Settlement swaps use 0.2 % slippage for stablecoin pairs and 1 % for volatile pairs. Sweep sizes are capped per transaction; batches that exceed the threshold are spread across multiple blocks rather than submitted as single large swaps that would make sandwiching worthwhile.

Merchant-facing payment intents use a deposit-address pattern where the payer sends directly to a derived address — no relay, no calldata, no MEV surface. The relay infrastructure only activates for sponsored gasless checkout flows.

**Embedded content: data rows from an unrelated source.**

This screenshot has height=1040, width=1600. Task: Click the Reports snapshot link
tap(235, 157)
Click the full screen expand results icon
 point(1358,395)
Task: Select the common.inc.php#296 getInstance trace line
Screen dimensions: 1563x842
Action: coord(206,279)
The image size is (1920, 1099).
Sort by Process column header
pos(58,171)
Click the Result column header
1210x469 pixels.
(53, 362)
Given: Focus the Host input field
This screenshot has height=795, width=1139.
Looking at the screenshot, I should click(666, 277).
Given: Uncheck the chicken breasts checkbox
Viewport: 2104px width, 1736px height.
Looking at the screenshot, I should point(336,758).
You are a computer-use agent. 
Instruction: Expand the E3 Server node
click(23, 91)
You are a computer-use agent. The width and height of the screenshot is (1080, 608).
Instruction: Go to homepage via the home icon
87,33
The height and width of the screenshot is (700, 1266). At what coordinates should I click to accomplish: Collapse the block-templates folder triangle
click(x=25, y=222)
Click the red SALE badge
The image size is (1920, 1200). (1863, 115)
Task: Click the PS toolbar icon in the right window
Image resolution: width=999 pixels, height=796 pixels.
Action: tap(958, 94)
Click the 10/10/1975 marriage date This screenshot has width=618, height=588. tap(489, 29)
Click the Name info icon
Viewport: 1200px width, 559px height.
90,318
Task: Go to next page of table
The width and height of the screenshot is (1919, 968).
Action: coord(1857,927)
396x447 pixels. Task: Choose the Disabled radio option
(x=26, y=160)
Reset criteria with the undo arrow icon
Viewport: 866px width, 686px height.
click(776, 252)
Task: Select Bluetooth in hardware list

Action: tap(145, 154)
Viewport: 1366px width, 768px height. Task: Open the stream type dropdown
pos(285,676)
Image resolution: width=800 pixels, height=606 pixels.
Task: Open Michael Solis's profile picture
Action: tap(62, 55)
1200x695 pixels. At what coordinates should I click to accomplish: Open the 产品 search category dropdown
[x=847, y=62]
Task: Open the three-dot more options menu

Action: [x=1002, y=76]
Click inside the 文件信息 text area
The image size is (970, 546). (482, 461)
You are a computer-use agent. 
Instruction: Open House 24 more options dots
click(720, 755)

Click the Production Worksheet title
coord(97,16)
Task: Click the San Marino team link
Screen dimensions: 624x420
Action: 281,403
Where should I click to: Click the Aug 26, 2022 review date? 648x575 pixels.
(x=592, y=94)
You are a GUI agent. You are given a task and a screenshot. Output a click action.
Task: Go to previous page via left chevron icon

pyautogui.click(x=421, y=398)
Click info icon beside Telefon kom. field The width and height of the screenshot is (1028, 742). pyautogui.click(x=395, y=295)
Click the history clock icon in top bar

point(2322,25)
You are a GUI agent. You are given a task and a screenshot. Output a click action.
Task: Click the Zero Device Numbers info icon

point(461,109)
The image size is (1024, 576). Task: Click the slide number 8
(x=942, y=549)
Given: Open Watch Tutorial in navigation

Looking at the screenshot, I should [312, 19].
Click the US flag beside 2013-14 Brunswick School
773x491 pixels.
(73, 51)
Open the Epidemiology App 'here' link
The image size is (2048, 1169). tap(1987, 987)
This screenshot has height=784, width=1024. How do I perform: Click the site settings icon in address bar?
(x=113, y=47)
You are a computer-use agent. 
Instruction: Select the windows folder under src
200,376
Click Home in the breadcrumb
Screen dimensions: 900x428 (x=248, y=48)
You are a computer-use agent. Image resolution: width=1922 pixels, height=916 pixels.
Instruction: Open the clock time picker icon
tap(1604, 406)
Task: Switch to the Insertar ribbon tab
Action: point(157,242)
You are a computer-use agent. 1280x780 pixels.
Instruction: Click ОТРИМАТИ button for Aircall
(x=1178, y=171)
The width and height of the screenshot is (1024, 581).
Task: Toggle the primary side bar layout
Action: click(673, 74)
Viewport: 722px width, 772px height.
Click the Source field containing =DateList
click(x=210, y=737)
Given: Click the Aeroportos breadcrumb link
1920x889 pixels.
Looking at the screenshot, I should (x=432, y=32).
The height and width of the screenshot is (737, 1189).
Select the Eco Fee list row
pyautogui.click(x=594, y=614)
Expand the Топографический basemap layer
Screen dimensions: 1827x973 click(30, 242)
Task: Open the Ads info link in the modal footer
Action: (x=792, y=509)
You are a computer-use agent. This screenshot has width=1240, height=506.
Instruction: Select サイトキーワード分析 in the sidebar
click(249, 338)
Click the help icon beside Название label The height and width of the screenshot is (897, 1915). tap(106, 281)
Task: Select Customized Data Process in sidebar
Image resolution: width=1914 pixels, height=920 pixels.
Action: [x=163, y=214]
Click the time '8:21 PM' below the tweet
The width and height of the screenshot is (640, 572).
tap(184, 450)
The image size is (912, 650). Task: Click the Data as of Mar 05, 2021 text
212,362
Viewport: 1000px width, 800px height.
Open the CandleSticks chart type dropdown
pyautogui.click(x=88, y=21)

The BchainPay payment-intent API abstracts all of this: create an intent, receive a deposit address, and get a webhook on confirmation. The MEV countermeasure layer is invisible to the integration.

Key takeaways#

  • Most payment transfers have zero sandwich surface. A plain ERC-20 transfer to a deposit address creates no arbitrage opportunity. MEV risk is concentrated in DEX settlement swaps and complex relay flows, not baseline transfers.

  • receiveWithAuthorization is the strongest relay fix. When your contract is the recipient, this single change eliminates relay griefing at the protocol level. Private routing is defense-in-depth, not the primary mitigation.

  • Swapping the RPC endpoint is the simplest private-routing fix. Point your relay signer at rpc.flashbots.net instead of a public node — no other code changes required for basic protection. Use the bundle API only when you need expiry semantics or atomic multi-tx bundles.

  • Slippage caps and private routing are complementary. Hard output floors bound sandwich damage if a swap ever escapes to the public mempool. A 0.2 % cap on stablecoin pairs makes the attack uneconomical.

  • Avoid AMM spot prices in payment logic. Use Chainlink or Pyth median oracles for any fee calculation or amount validation inside a payment contract. AMM spot reads are movable in the same block.

  • Monitor adjacent swaps after inclusion. Same-block, same-pool, same-sender pattern before and after your swap is a reliable sandwich heuristic. A per-pool incident counter gives early warning before losses compound.

  • Private mempool coverage is chain-specific. Flashbots Protect works well on Ethereum mainnet. Verify coverage on each L2 and sidechain you run on; short block times on Arbitrum reduce exposure even without private routing.